Work instructions:
[A] Rewrite the paragraph beginning "Melody Eisenlau of Carrollton, GA" in the article on bed rest in pregnancy below as a short list, keeping its main facts.
[B] In the article on bed rest in pregnancy below, what share of the surveyed obstetricians recommended bed rest for patients at risk of preterm delivery?
[C] Continue the article on bed rest in pregnancy below, starting after its last sentence.

Melody Eisenlau of Carrollton, GA, went for a routine ultrasound 17 weeks into her pregnancy, was diagnosed with a short cervix and was sent home on bed rest. That morning, she had been a obstetric nurse, a graduate student studying to be a nurse practitioner and the mother of a five-year-old. The next day she was on unpaid leave from her job and was on her way to dropping out of school. Over the subsequent weeks, she watched her relationship with her daughter fray, as the five- year-old came to rely on Melody's husband and couldn't understand why her mom wasn't making her breakfast, tucking her in at night and giving her a bath.

"I felt useless, because normally I'm the caretaker," Melody said.

She also felt guilty, even though she knew rationally that it made no sense to blame herself for her short cervix. "I felt incompetent as a mother -- I couldn't even carry my child." What if her child ended up in the newborn intensive care unit, she wondered.

For the inquisitive patient, bed rest can be even more difficult to tolerate because there isn't a lot of evidence that it prolongs pregnancy. The few studies that have randomized women to bed rest found that the intervention didn't extend their pregnancies.

Obstetricians know this and yet they continue to recommend the practice for patients who are at increased risk of preterm delivery. (I know it may not help, and yet I routinely recommend it).

In a survey of 814 obstetricians by a group of Cornell obstetricians, 71 percent recommended bed rest for their patients at risk of preterm delivery, even though 72 percent of those surveyed thought that bed rest provided minimal or no benefit.

The reason may be that bed rest seems like a logical intervention: activity may cause the uterus to contract, and by shifting the body into a supine position, gravity is no longer pushing the baby down against the cervix like it is when the woman is standing erect.

Women buy into this logic. "If I had delivered prematurely, and I had not done everything possible, I would have regretted it," said Eisenlau, who as an obstetric nurse was well aware that bed rest may be ineffective.

Doctors agree with this principle: there is so little they can recommend that anything is better than nothing. (Although there is a cogent argument to be made that bed rest is worse than nothing because it increases the risk of blood clots and has an enormous economic and emotional cost.)

Source information:
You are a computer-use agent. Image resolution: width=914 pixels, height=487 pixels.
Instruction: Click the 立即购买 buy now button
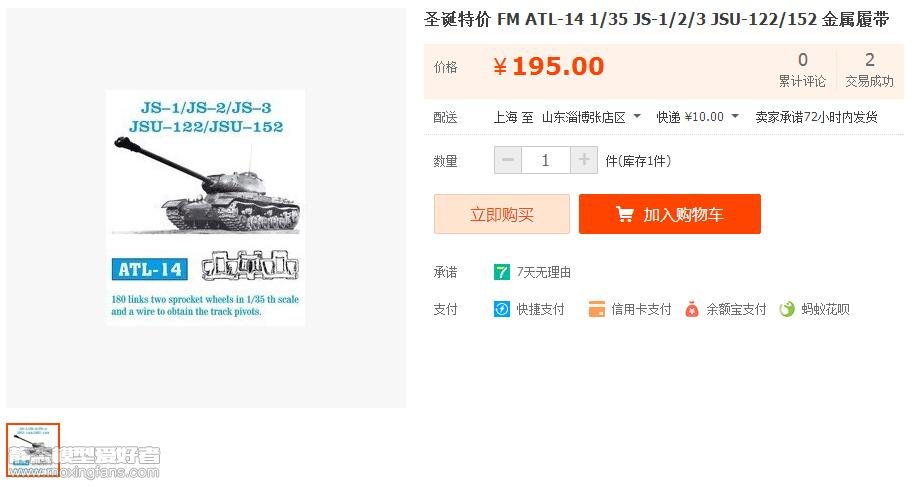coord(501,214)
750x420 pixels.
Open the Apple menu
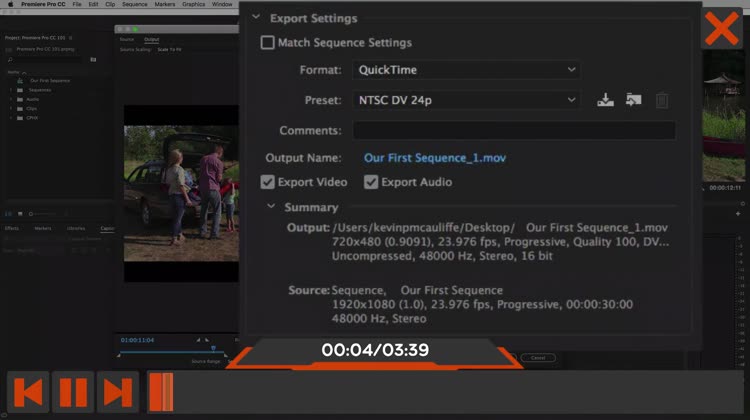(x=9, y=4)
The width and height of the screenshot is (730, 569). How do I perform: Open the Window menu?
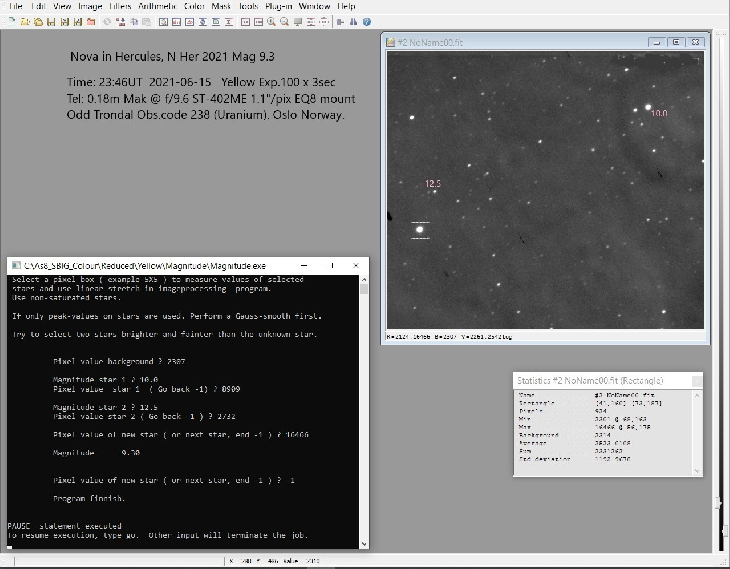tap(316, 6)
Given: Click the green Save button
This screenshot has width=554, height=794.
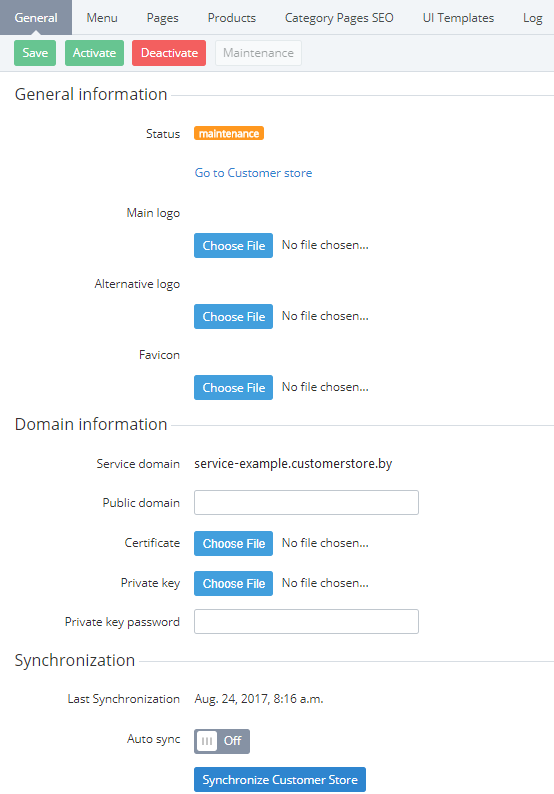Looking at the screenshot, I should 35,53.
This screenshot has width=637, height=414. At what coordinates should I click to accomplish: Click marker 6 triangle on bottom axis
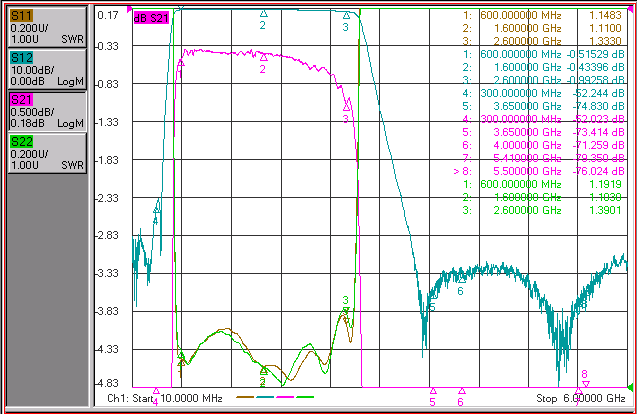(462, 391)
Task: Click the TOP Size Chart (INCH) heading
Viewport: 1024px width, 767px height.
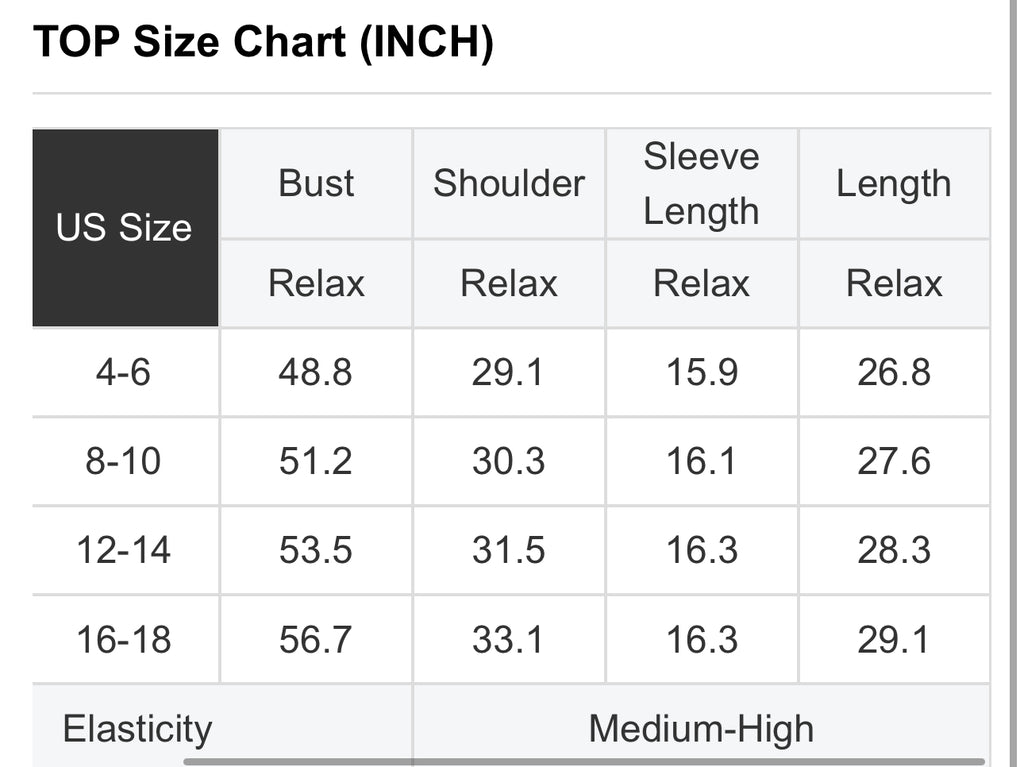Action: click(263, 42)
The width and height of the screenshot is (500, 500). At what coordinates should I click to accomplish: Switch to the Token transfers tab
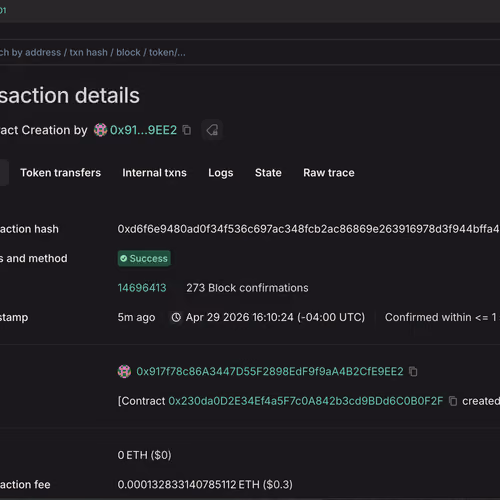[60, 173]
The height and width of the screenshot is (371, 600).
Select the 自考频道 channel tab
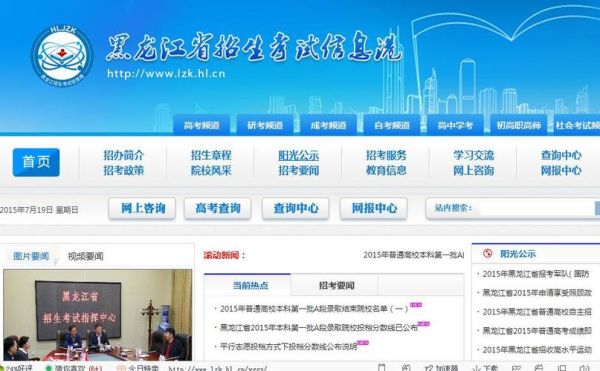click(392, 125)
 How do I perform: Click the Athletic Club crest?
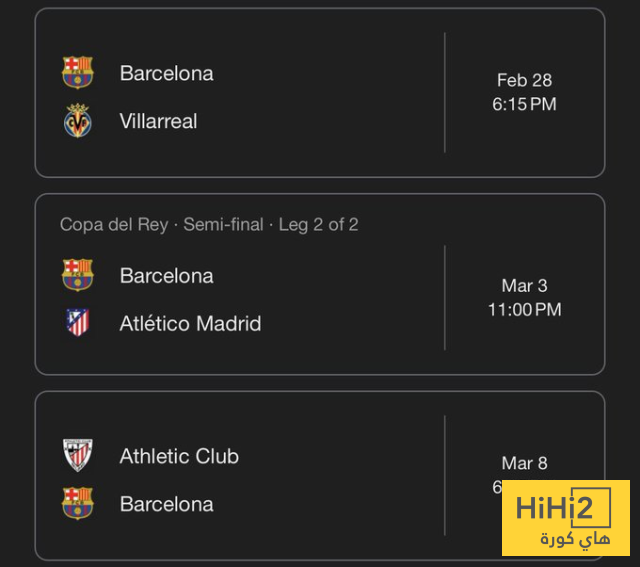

Results for the exercise:
[A]
- At a routine ultrasound 17 weeks into her pregnancy, Melody Eisenlau of Carrollton, GA, was diagnosed with a short cervix and sent home on bed rest.
- That morning she had been an obstetric nurse, a graduate student studying to be a nurse practitioner, and the mother of a five-year-old.
- The next day she was on unpaid leave from her job and on her way to dropping out of school.
- Over the following weeks her relationship with her daughter frayed. The girl came to rely on Melody's husband and couldn't understand why her mom no longer made her breakfast, tucked her in, or bathed her.

[B] 71 percent of the 814 obstetricians surveyed.

[C]
Experts (and I'm talking about social workers here, and not physicians) recommend that women on bed rest try to "normalize" their feelings, to use the words of Ashley Ferguson, a clinical social worker at Tufts Medical Center in Boston (where I work), so that women acknowledge their anxiety and feelings of isolation and don't add it to the list of pathologic events in their disrupted lives. She also counsels staying connected to friends, partners and children, and using the telephone and internet to facilitate those connections -- particularly when women are hospitalized on bed rest.

Angela Davids, who spent time on bed rest with two pregnancies and now runs an online support group for women on bed rest advises women to reach out to others like them, either through a hospital-based support group or online. "Women release anxiety by talking to other women," Davids says, "And if you are stuck in the hospital or stuck on your side at home, you totally miss out on that."

Kat Okwera of Atlanta, who had been on bed rest for 12 weeks when I reached her at home recommends that women on prolonged bed rest make a daily schedule with objectives to accomplish each day -- even if these objectives include working from home, reading, playing video games, participating in online chats or watching movies -- so that there is a sense of attainment and structure that can ward-off the tendency to lapse into despondency. But she acknowledges that, "it's frustrating waiting for life to happen to you because you really have no control over any of it."

Setting up a support system for the patients I put on bed rest is not something my colleagues and I learned how to do in medical school. Fortunately, great social workers like Ferguson and the amazing nurses who nurture our hospitalized patients take up some slack. For our patients at home, Davids' website, and others like it including i-am-pregnant.com, pregnancy.org and whattoexpect.com, offer a great way to interact with other women in the same boat.